• Work task: The records below hold a stretch from the line with "750x500 pixels. Task: Click" through the line with "Remove the selected"; return exactly those lines, ends included, and nothing more.
--- Data provided ---
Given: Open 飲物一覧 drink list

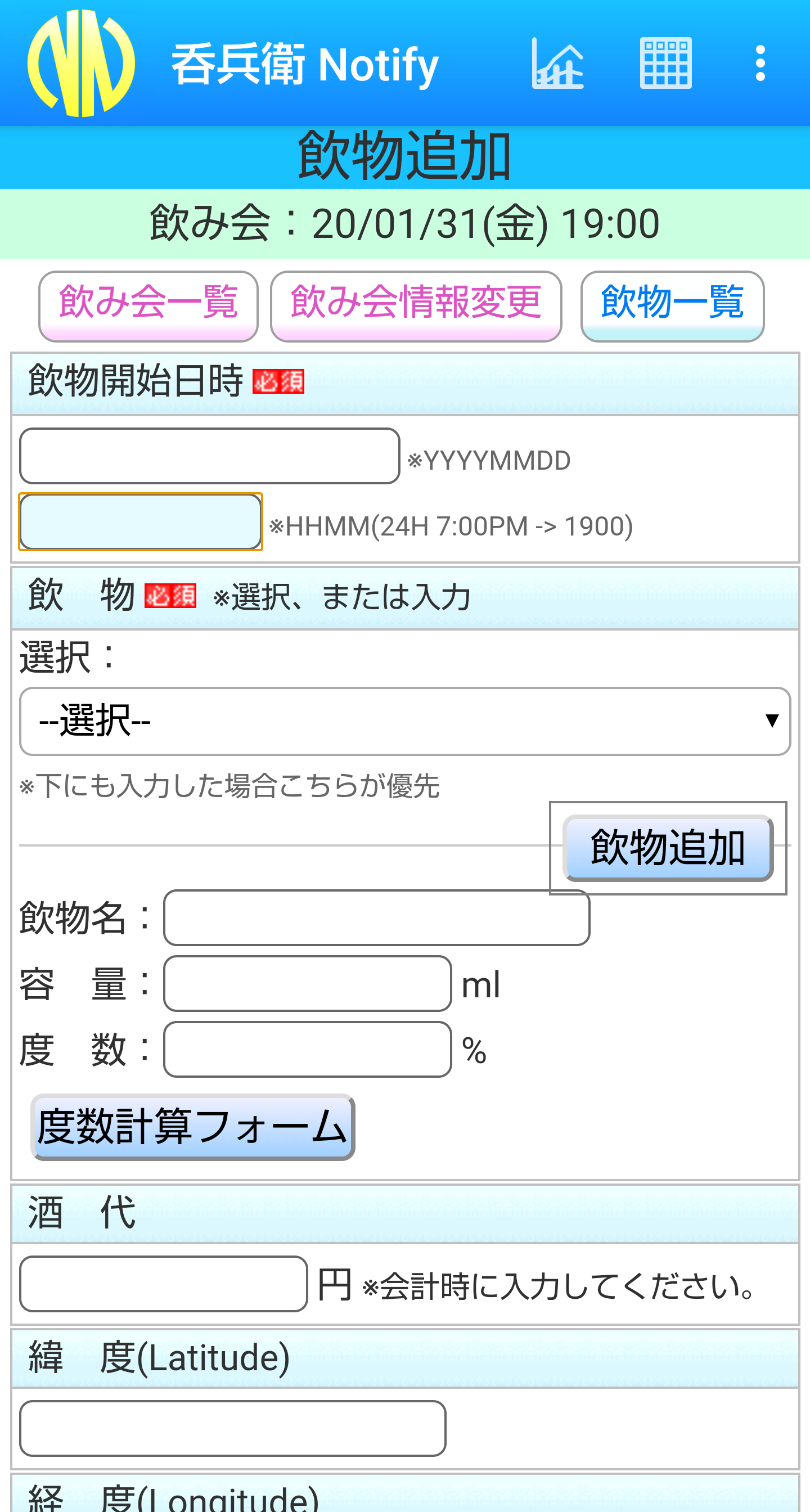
---
--- Data provided ---
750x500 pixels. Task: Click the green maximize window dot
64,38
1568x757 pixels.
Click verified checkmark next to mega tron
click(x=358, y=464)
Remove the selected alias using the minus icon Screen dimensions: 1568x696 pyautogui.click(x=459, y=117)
---
• Problem solution:
750x500 pixels. Task: Click the green maximize window dot
64,38
1568x757 pixels.
Click verified checkmark next to mega tron
click(x=358, y=464)
Remove the selected alias using the minus icon Screen dimensions: 1568x696 pyautogui.click(x=459, y=117)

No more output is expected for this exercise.